What you have to do
Please recast the lines below as a JSON list of strings, one string for each line, leaving out any blank lines.

Source data
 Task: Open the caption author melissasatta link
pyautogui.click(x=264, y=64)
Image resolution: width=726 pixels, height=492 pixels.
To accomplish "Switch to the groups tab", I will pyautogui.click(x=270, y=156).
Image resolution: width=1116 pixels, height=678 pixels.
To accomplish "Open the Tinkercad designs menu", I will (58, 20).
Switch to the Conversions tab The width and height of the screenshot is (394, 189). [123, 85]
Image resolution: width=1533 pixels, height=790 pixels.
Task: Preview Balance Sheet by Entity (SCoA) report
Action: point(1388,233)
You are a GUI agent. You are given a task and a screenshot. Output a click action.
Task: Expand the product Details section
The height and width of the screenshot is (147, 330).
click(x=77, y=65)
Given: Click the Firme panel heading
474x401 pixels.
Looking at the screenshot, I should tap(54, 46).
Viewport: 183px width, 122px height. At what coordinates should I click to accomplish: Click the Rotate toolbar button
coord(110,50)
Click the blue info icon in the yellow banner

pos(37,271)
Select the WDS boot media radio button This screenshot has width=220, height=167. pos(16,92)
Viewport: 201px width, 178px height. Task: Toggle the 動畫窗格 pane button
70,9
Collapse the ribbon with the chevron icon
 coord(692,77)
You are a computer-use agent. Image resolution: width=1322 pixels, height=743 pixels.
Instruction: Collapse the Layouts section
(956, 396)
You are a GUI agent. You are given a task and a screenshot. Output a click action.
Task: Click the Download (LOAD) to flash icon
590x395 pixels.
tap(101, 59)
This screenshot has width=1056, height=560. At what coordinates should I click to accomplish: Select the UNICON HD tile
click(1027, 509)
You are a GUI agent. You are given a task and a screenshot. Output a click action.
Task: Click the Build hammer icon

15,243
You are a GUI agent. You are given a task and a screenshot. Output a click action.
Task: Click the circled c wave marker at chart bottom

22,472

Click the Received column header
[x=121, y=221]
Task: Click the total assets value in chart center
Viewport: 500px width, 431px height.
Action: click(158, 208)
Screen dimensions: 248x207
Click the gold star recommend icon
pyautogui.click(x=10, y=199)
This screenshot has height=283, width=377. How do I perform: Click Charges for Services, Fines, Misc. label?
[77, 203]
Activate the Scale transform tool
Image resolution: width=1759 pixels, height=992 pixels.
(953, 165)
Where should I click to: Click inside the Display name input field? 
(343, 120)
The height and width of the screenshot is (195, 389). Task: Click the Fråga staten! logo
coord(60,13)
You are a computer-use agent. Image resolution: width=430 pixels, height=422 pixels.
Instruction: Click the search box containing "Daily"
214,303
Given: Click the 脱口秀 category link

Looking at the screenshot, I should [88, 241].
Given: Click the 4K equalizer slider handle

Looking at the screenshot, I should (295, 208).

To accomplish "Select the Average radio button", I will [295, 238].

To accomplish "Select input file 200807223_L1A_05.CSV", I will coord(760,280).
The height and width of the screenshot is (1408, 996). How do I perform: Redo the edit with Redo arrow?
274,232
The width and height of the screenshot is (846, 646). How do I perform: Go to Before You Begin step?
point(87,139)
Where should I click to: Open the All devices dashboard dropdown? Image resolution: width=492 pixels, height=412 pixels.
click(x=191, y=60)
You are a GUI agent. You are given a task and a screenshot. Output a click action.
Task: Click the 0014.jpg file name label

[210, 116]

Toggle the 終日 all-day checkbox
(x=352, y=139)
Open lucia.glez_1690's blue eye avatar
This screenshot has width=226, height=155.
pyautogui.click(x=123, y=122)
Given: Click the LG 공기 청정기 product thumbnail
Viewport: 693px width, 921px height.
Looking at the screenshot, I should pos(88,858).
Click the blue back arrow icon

Answer to the problem
[
  " Task: Open the caption author melissasatta link",
  "pyautogui.click(x=264, y=64)",
  "Image resolution: width=726 pixels, height=492 pixels.",
  "To accomplish \"Switch to the groups tab\", I will pyautogui.click(x=270, y=156).",
  "Image resolution: width=1116 pixels, height=678 pixels.",
  "To accomplish \"Open the Tinkercad designs menu\", I will (58, 20).",
  "Switch to the Conversions tab The width and height of the screenshot is (394, 189). [123, 85]",
  "Image resolution: width=1533 pixels, height=790 pixels.",
  "Task: Preview Balance Sheet by Entity (SCoA) report",
  "Action: point(1388,233)",
  "You are a GUI agent. You are given a task and a screenshot. Output a click action.",
  "Task: Expand the product Details section",
  "The height and width of the screenshot is (147, 330).",
  "click(x=77, y=65)",
  "Given: Click the Firme panel heading",
  "474x401 pixels.",
  "Looking at the screenshot, I should tap(54, 46).",
  "Viewport: 183px width, 122px height. At what coordinates should I click to accomplish: Click the Rotate toolbar button",
  "coord(110,50)",
  "Click the blue info icon in the yellow banner",
  "pos(37,271)",
  "Select the WDS boot media radio button This screenshot has width=220, height=167. pos(16,92)",
  "Viewport: 201px width, 178px height. Task: Toggle the 動畫窗格 pane button",
  "70,9",
  "Collapse the ribbon with the chevron icon",
  " coord(692,77)",
  "You are a computer-use agent. Image resolution: width=1322 pixels, height=743 pixels.",
  "Instruction: Collapse the Layouts section",
  "(956, 396)",
  "You are a GUI agent. You are given a task and a screenshot. Output a click action.",
  "Task: Click the Download (LOAD) to flash icon",
  "590x395 pixels.",
  "tap(101, 59)",
  "This screenshot has width=1056, height=560. At what coordinates should I click to accomplish: Select the UNICON HD tile",
  "click(1027, 509)",
  "You are a GUI agent. You are given a task and a screenshot. Output a click action.",
  "Task: Click the Build hammer icon",
  "15,243",
  "You are a GUI agent. You are given a task and a screenshot. Output a click action.",
  "Task: Click the circled c wave marker at chart bottom",
  "22,472",
  "Click the Received column header",
  "[x=121, y=221]",
  "Task: Click the total assets value in chart center",
  "Viewport: 500px width, 431px height.",
  "Action: click(158, 208)",
  "Screen dimensions: 248x207",
  "Click the gold star recommend icon",
  "pyautogui.click(x=10, y=199)",
  "This screenshot has height=283, width=377. How do I perform: Click Charges for Services, Fines, Misc. label?",
  "[77, 203]",
  "Activate the Scale transform tool",
  "Image resolution: width=1759 pixels, height=992 pixels.",
  "(953, 165)",
  "Where should I click to: Click inside the Display name input field? ",
  "(343, 120)",
  "The height and width of the screenshot is (195, 389). Task: Click the Fråga staten! logo",
  "coord(60,13)",
  "You are a computer-use agent. Image resolution: width=430 pixels, height=422 pixels.",
  "Instruction: Click the search box containing \"Daily\"",
  "214,303",
  "Given: Click the 脱口秀 category link",
  "Looking at the screenshot, I should [88, 241].",
  "Given: Click the 4K equalizer slider handle",
  "Looking at the screenshot, I should (295, 208).",
  "To accomplish \"Select the Average radio button\", I will [295, 238].",
  "To accomplish \"Select input file 200807223_L1A_05.CSV\", I will coord(760,280).",
  "The height and width of the screenshot is (1408, 996). How do I perform: Redo the edit with Redo arrow?",
  "274,232",
  "The width and height of the screenshot is (846, 646). How do I perform: Go to Before You Begin step?",
  "point(87,139)",
  "Where should I click to: Open the All devices dashboard dropdown? Image resolution: width=492 pixels, height=412 pixels.",
  "click(x=191, y=60)",
  "You are a GUI agent. You are given a task and a screenshot. Output a click action.",
  "Task: Click the 0014.jpg file name label",
  "[210, 116]",
  "Toggle the 終日 all-day checkbox",
  "(x=352, y=139)",
  "Open lucia.glez_1690's blue eye avatar",
  "This screenshot has width=226, height=155.",
  "pyautogui.click(x=123, y=122)",
  "Given: Click the LG 공기 청정기 product thumbnail",
  "Viewport: 693px width, 921px height.",
  "Looking at the screenshot, I should pos(88,858).",
  "Click the blue back arrow icon"
]